Data in this exercise Start Marker
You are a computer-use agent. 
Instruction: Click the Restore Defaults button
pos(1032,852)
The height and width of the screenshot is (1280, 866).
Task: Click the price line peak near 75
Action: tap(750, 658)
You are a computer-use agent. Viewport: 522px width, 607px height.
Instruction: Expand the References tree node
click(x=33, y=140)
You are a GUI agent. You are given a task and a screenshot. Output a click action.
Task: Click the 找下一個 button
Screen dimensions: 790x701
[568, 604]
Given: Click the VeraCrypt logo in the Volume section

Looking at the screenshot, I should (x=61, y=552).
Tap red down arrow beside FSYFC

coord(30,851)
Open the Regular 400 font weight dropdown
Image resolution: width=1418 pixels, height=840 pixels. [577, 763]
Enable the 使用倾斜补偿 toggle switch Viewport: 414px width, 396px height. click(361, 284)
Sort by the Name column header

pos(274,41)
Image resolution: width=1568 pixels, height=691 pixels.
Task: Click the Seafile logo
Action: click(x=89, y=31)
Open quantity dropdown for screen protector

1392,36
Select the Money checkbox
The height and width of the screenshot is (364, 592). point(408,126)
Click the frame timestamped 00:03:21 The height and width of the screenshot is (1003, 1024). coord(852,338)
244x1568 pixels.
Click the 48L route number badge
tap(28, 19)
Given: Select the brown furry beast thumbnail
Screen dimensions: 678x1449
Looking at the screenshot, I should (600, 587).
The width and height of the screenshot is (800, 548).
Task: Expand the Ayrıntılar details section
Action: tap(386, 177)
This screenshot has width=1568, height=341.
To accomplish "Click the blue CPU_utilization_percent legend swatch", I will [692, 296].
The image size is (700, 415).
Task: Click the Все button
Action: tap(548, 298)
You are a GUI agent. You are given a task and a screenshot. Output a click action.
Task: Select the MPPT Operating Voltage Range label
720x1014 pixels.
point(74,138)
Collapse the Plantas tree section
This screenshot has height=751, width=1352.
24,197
Data in this exercise End Marker
# [Exercise]
Make an exact copy of all the entries above.

# [Answer to this problem]
You are a computer-use agent. 
Instruction: Click the Restore Defaults button
pos(1032,852)
The height and width of the screenshot is (1280, 866).
Task: Click the price line peak near 75
Action: tap(750, 658)
You are a computer-use agent. Viewport: 522px width, 607px height.
Instruction: Expand the References tree node
click(x=33, y=140)
You are a GUI agent. You are given a task and a screenshot. Output a click action.
Task: Click the 找下一個 button
Screen dimensions: 790x701
[568, 604]
Given: Click the VeraCrypt logo in the Volume section

Looking at the screenshot, I should (x=61, y=552).
Tap red down arrow beside FSYFC

coord(30,851)
Open the Regular 400 font weight dropdown
Image resolution: width=1418 pixels, height=840 pixels. [577, 763]
Enable the 使用倾斜补偿 toggle switch Viewport: 414px width, 396px height. click(361, 284)
Sort by the Name column header

pos(274,41)
Image resolution: width=1568 pixels, height=691 pixels.
Task: Click the Seafile logo
Action: click(x=89, y=31)
Open quantity dropdown for screen protector

1392,36
Select the Money checkbox
The height and width of the screenshot is (364, 592). point(408,126)
Click the frame timestamped 00:03:21 The height and width of the screenshot is (1003, 1024). coord(852,338)
244x1568 pixels.
Click the 48L route number badge
tap(28, 19)
Given: Select the brown furry beast thumbnail
Screen dimensions: 678x1449
Looking at the screenshot, I should (600, 587).
The width and height of the screenshot is (800, 548).
Task: Expand the Ayrıntılar details section
Action: tap(386, 177)
This screenshot has width=1568, height=341.
To accomplish "Click the blue CPU_utilization_percent legend swatch", I will [692, 296].
The image size is (700, 415).
Task: Click the Все button
Action: tap(548, 298)
You are a GUI agent. You are given a task and a screenshot. Output a click action.
Task: Select the MPPT Operating Voltage Range label
720x1014 pixels.
point(74,138)
Collapse the Plantas tree section
This screenshot has height=751, width=1352.
24,197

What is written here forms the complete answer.